[Start of Attachment]
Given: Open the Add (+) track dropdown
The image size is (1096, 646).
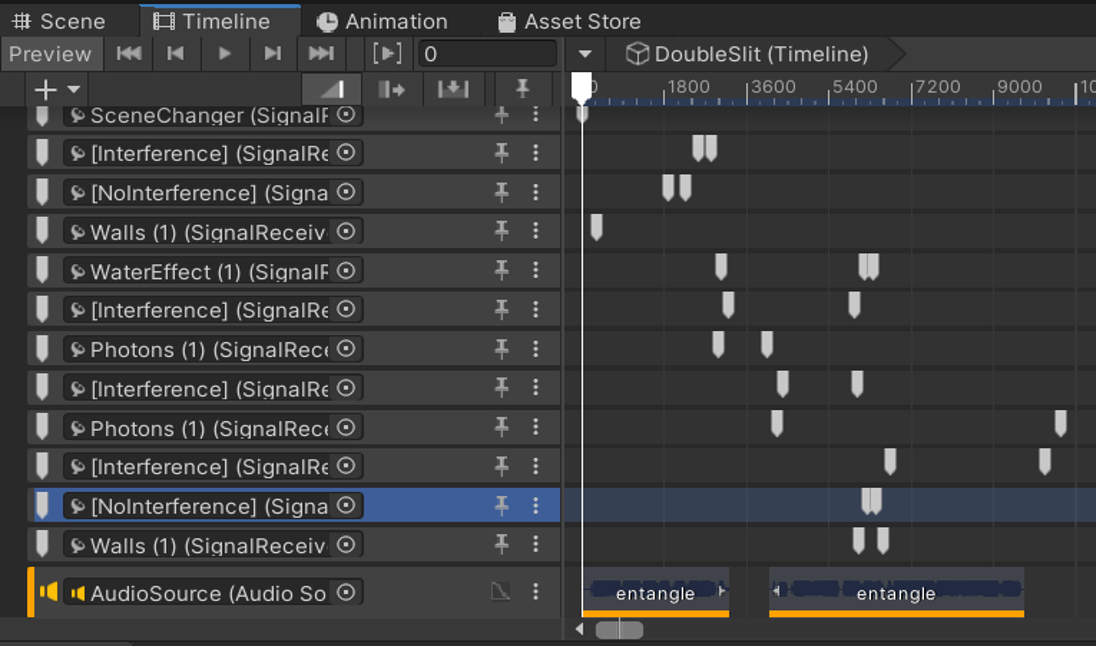Looking at the screenshot, I should pyautogui.click(x=57, y=89).
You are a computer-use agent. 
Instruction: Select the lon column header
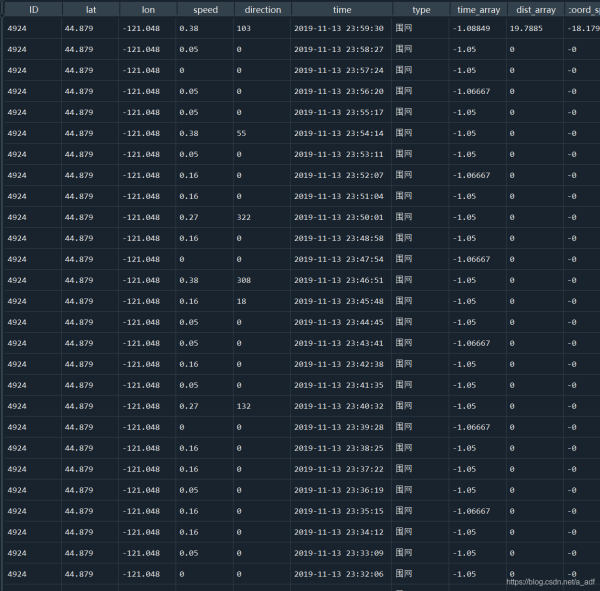pos(148,9)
[End of Attachment]
### WHAT NEEDS TO BE DONE
Each entry is to be written out again word for word, and any pictures are to be omitted.

### FINAL ANSWER
Given: Open the Add (+) track dropdown
The image size is (1096, 646).
Looking at the screenshot, I should pyautogui.click(x=57, y=89).
You are a computer-use agent. 
Instruction: Select the lon column header
pos(148,9)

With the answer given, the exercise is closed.